Last week, the New York Times asked a provocative question: Do activist investors target female CEOs? Its article by that name considered whether the increased scrutiny that female CEOs attract, from stakeholders inside and outside the organizations they lead, can be attributed to their gender. The article gestured at a phenomenon receiving significant attention in the press of late: the glass cliff. One author summarized this phenomenon as follows: “You’ve shattered the glass ceiling. You have it all. Now don’t fall over the edge.”
The glass cliff is a term coined by psychology professors Michelle Ryan and Alexander Haslam. It encompasses the unique challenges confronted by female trailblazers. They are often difficult to describe, much less name, much less overcome. They may be as blatant as paying female CEOs less than male CEOs for the same work. They may be as subtle as expecting women to perform “office housework” or attributing failures to female leaders despite problems that predate their leadership.
Our antidiscrimination laws are poorly suited to eradicating many of these disparities.
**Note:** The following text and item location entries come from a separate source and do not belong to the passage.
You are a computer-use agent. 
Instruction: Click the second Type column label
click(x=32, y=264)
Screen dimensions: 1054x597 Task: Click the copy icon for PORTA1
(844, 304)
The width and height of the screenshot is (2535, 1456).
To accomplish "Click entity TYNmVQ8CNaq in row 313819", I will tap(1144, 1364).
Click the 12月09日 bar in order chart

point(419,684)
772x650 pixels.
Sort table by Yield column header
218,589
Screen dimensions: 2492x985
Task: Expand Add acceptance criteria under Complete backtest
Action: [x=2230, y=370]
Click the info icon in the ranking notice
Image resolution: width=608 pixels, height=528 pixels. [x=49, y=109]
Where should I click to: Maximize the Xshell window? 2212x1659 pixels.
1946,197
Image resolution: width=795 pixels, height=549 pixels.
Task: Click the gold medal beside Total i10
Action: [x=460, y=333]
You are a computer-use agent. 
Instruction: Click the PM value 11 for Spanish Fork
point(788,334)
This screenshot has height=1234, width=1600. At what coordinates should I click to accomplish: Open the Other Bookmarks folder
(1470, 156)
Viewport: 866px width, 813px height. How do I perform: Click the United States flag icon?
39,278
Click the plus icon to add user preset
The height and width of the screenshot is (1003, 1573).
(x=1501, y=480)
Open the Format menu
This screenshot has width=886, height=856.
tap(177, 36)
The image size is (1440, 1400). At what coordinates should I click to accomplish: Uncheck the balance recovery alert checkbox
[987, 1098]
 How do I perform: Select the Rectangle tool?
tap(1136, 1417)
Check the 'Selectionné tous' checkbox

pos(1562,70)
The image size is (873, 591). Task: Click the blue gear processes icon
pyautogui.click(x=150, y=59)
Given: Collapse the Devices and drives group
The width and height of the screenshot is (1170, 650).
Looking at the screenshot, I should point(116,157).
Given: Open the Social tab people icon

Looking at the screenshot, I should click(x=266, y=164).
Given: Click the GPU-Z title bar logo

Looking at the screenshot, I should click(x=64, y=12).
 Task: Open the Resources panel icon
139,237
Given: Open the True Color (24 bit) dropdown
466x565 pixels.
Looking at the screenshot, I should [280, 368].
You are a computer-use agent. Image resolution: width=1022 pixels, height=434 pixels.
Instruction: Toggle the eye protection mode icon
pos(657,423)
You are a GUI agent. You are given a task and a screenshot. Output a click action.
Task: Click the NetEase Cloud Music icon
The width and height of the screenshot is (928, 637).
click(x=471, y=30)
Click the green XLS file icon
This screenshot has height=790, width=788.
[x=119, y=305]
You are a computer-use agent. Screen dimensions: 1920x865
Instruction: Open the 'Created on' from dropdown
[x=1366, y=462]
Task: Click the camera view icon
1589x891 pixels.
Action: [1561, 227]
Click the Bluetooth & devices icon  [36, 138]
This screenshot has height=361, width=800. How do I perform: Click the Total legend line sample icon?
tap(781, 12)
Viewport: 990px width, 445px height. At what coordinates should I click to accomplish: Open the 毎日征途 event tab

Even assuming their protection extends to female CEOs – which is not always the case – they often protect women from only the most blatant and egregious discrimination in the workplace. They are ill-matched to the more nuanced yet pervasive stereotypes and assumptions applied to female leaders. Creative lawyering has stretched these laws to reach increasingly subtle forms of discrimination, yet many of the disparities women now confront would stretch existing laws beyond their breaking point.
The case of activist investors is particularly troubling. Assuming it is true that investors specifically and intentionally target certain companies because they are led by women, our laws are powerless to curb their behavior. Their discriminatory tastes may offend our notions of equality and fairness, but they don’t run afoul of any law currently on the books.
Where litigation falls short, we need other tools to raise awareness and combat gender discrimination. The studies described by the New York Times can play an important role in bringing investment patterns and preferences to light, forcing portfolio managers to take a hard look at their strategies, and making them accountable for their choices. More broadly, they help us identify and understand the types of challenges that place female leaders on the brink of the glass cliff and demand from all of us greater awareness and renewed commitment to equality in the workplace.